Semuanya berawal dari Yongseung. Pertarungan mereka dan pengorbanan sahabatnya dengan sang iblis, semuanya demi Yongseung.

Oleh sebab itu Yongseung terpikir jika ia adalah takdir sang iblis dan ia adalah tujuan sang iblis, maka hanya ia jugalah yang mampu mengakhiri semua ini. Bukan orang lain yang justru akan menimbulkan korban jiwa lagi.

Apalagi perkataan seseorang yang membawa jiwanya menjelajah ke masa lalu selama dua hari itu semakin menguatkan pendapat Yongseung.

"Kim Yongseung?" desis sang iblis.

Tak sekalipun Yongseung berkedip saat menatap mata merah menyala itu. "Menginginkanku?"
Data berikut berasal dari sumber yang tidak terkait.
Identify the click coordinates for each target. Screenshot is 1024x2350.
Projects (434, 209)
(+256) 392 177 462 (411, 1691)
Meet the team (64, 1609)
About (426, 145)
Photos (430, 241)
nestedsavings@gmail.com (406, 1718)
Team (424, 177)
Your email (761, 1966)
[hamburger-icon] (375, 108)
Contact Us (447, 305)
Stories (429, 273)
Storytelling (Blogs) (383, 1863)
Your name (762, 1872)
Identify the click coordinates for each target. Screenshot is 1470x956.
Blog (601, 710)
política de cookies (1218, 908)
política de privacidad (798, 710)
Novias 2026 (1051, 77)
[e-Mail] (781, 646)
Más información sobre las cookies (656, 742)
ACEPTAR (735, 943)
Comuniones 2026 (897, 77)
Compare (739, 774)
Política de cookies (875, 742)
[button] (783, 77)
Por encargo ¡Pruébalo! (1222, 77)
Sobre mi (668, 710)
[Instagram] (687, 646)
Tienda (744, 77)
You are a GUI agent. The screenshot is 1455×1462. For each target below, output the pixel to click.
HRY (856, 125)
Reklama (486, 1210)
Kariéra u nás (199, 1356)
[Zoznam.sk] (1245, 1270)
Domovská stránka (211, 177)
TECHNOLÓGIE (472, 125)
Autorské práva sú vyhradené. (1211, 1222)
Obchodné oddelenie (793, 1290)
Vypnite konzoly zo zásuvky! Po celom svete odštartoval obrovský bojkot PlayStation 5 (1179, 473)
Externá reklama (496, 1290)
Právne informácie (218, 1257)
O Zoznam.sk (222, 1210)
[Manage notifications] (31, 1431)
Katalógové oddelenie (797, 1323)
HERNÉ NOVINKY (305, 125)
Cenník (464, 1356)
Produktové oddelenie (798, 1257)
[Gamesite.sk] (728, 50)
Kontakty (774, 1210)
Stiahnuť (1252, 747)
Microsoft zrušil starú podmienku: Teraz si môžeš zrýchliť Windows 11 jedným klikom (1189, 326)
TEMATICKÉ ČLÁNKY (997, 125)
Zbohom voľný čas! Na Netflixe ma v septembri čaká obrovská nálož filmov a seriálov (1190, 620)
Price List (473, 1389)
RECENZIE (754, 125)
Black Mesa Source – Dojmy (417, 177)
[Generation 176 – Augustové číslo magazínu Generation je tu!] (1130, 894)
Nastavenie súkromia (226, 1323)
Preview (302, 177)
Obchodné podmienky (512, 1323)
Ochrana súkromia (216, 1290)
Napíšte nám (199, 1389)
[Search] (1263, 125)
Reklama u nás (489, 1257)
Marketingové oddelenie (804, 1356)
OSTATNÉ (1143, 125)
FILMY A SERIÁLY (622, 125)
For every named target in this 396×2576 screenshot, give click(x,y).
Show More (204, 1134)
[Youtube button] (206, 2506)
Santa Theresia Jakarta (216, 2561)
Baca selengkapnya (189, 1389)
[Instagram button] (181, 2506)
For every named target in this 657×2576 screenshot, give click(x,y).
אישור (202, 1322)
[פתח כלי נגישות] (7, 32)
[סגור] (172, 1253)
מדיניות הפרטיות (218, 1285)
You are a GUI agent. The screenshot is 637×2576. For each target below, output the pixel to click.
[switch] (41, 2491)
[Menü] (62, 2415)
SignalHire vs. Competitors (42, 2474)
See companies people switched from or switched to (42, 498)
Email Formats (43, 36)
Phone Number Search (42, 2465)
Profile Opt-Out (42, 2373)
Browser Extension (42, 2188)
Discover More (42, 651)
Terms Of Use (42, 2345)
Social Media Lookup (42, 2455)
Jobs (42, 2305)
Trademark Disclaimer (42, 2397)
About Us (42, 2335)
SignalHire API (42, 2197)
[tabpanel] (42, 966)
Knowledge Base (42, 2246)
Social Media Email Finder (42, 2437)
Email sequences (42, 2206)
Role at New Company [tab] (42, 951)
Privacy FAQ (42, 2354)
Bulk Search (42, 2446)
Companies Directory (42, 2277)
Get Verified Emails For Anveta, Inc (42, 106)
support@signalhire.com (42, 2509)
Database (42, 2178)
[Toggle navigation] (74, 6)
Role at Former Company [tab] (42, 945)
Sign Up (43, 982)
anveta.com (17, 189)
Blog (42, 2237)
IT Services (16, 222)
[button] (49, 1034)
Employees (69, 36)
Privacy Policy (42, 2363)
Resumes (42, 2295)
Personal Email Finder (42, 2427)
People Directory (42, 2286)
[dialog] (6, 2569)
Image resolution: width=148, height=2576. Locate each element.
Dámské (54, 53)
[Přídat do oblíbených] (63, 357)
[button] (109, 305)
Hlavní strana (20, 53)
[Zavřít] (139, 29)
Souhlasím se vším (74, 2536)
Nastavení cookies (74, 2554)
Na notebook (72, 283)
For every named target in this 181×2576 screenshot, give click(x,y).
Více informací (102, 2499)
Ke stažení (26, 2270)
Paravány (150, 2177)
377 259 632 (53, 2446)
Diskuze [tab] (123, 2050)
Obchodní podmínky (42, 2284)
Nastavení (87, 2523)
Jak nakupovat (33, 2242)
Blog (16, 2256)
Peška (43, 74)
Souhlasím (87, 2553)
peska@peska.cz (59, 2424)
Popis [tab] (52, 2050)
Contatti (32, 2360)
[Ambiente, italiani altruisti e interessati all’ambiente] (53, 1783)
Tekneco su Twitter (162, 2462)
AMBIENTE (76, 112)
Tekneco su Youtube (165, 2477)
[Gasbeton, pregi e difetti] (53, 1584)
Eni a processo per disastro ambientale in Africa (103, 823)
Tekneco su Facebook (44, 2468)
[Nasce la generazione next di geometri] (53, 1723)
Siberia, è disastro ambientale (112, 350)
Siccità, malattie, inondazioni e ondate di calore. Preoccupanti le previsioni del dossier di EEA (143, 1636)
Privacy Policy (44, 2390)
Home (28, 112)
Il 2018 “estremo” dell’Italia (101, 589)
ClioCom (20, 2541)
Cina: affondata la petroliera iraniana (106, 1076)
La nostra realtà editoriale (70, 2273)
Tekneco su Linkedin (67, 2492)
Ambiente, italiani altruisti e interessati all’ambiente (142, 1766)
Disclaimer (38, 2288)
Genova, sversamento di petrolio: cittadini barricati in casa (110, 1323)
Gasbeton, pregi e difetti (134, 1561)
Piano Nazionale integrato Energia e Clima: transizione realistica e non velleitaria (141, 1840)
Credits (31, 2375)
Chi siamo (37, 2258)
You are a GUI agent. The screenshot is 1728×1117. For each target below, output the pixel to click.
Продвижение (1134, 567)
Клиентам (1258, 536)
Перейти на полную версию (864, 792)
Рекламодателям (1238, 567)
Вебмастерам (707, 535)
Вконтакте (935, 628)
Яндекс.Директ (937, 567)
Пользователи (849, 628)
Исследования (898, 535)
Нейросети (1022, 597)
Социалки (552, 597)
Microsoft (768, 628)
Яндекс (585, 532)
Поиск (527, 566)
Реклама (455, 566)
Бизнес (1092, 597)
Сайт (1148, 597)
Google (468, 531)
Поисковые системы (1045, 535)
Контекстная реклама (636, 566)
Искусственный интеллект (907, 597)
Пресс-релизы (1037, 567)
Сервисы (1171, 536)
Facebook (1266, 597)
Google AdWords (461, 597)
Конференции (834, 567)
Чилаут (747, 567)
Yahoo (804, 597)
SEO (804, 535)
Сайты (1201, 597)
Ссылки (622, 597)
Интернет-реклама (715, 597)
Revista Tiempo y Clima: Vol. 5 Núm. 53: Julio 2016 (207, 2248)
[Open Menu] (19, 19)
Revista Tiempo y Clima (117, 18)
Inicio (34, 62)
Mata kanan sang iblis membara saat melihat Yongseung tak gentar berdiri dihadapannya. Pikiran sang iblis segera melayang, memikirkan apa yang sebenarnya sedang direncanakan oleh takdirnya hingga ia tak gentar sama sekali. Apa mungkin rencana manusia di depannya ini jauh lebih matang dari rencana yang telah ia buat selama bertahun-tahun?

Dongheon, Hoyoung, Gyehyeon dan Yeonho sampai sekarang masih bertanya-tanya, mereka belum menemui titik temu hingga kini. Pada akhirnya Gyehyeon yang sejak tadi berkutat dengan memori-memorinya perlahan mulai menyatukan kepingan itu menjadi satu.

"Maksud lo cuma Yongseung yang bisa nyelesain ini?" tanya Gyehyeon pada Minchan.

Minchan mengangguk. "Benar."

"Caranya?" sahut Dongheon begitu mendengar penuturan dari Gyehyeon.

"Cara yang sama seperti saat Yongseung merenggut mata kiri sang iblis."

Yongseung tidak mempedulikan suhu dingin yang menusuk setiap jengkal kulitnya. Ia juga tidak peduli pada lantai yang mulai beku membuat setiap saraf di telapak kakinya mengirim sinyal pada otaknya untuk berhenti. Hanya saja Yongseung tak bisa berhenti, ia sudah sampai sejauh ini dan fokusnya telah terpusat pada mahkluk hitam didepannya.

Yongseung juga telah menguatkan tekad dan mentalnya serta memenuhi hatinya dengan harapan. Harapan untuk kebinasaan sang iblis serta harapan agar ia bisa selamat dari permainan ini.

Kini kakinya berhenti ketika ia sampai di sebelah Yoo Kangmin, sahabatnya yang tidak pernah takut untuk mati demi menyelamatkannya.

Kangmin menoleh lalu menyeringai pada Yongseung. "Siap melumuri baju lo dengan darah sehitam api neraka?"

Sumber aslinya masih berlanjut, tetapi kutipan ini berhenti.